**Written task**
Render the lines as a Markdown table with the columns Row and Line, from the line containing "Task: Click the concentric target circle icon" through the final line of the items. Number each row and omit blank lines.

**Dataset excerpts**
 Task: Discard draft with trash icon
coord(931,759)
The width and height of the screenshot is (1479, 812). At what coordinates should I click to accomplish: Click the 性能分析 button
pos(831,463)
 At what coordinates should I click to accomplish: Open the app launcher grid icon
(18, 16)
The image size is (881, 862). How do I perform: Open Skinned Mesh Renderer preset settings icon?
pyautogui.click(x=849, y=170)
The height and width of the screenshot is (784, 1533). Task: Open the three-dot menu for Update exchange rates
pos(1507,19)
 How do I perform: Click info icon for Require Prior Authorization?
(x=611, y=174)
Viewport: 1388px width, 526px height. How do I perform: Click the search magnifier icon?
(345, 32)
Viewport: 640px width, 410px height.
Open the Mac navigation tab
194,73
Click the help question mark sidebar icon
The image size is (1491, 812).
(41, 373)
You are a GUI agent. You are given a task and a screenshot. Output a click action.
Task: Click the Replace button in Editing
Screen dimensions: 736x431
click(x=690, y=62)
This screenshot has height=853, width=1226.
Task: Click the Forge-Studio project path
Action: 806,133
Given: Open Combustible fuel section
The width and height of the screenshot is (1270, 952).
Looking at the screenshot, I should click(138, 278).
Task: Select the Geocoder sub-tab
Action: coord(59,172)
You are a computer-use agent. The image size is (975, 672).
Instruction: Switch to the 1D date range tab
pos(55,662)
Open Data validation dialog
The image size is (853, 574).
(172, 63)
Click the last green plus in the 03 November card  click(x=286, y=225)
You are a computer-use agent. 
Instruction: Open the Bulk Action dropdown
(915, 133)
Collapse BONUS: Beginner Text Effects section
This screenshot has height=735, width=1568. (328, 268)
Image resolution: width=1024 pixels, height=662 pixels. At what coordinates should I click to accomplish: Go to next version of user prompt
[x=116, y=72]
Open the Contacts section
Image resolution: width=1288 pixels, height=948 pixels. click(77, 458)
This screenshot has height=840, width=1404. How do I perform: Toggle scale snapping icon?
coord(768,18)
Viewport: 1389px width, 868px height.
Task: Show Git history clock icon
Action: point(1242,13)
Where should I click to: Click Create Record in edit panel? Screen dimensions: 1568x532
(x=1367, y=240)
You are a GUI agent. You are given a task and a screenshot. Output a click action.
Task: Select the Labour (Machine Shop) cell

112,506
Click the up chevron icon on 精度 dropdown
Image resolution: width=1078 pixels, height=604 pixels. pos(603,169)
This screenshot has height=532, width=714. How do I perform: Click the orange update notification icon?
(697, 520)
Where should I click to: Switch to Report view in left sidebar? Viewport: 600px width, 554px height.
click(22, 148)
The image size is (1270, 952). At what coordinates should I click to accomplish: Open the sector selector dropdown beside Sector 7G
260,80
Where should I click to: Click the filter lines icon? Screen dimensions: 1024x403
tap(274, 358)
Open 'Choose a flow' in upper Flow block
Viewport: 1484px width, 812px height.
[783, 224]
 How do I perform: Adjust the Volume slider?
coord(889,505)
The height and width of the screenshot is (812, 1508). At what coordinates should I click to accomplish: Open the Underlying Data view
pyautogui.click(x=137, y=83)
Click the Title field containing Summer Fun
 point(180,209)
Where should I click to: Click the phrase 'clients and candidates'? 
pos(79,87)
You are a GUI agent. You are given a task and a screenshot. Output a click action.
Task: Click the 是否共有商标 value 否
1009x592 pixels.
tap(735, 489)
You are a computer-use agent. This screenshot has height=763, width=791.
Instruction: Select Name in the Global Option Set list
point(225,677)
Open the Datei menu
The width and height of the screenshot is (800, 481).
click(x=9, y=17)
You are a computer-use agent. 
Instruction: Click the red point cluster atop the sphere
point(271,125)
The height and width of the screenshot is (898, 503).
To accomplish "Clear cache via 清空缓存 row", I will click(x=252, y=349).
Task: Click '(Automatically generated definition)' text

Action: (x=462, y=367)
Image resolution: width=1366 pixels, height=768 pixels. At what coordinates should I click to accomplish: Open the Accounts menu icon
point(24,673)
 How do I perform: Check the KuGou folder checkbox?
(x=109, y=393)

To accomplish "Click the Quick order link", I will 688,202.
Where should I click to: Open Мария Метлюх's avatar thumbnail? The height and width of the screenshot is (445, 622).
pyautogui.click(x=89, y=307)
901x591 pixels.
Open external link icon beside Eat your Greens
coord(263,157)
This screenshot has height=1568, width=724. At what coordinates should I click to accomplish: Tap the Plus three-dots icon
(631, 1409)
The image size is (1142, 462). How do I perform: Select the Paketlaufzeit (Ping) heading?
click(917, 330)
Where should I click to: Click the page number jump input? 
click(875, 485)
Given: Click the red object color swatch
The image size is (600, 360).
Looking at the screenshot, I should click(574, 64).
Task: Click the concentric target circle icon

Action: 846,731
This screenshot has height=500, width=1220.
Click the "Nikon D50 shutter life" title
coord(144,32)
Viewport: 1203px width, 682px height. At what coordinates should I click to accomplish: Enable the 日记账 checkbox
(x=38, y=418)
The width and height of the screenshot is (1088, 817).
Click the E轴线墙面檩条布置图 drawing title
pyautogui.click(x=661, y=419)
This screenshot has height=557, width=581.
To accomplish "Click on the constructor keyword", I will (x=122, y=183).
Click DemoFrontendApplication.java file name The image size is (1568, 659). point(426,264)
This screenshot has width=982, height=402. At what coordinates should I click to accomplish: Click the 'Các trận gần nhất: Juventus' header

**Worked answer**
| Row | Line |
|---|---|
| 1 | Task: Click the concentric target circle icon |
| 2 | Action: 846,731 |
| 3 | This screenshot has height=500, width=1220. |
| 4 | Click the "Nikon D50 shutter life" title |
| 5 | coord(144,32) |
| 6 | Viewport: 1203px width, 682px height. At what coordinates should I click to accomplish: Enable the 日记账 checkbox |
| 7 | (x=38, y=418) |
| 8 | The width and height of the screenshot is (1088, 817). |
| 9 | Click the E轴线墙面檩条布置图 drawing title |
| 10 | pyautogui.click(x=661, y=419) |
| 11 | This screenshot has height=557, width=581. |
| 12 | To accomplish "Click on the constructor keyword", I will (x=122, y=183). |
| 13 | Click DemoFrontendApplication.java file name The image size is (1568, 659). point(426,264) |
| 14 | This screenshot has width=982, height=402. At what coordinates should I click to accomplish: Click the 'Các trận gần nhất: Juventus' header |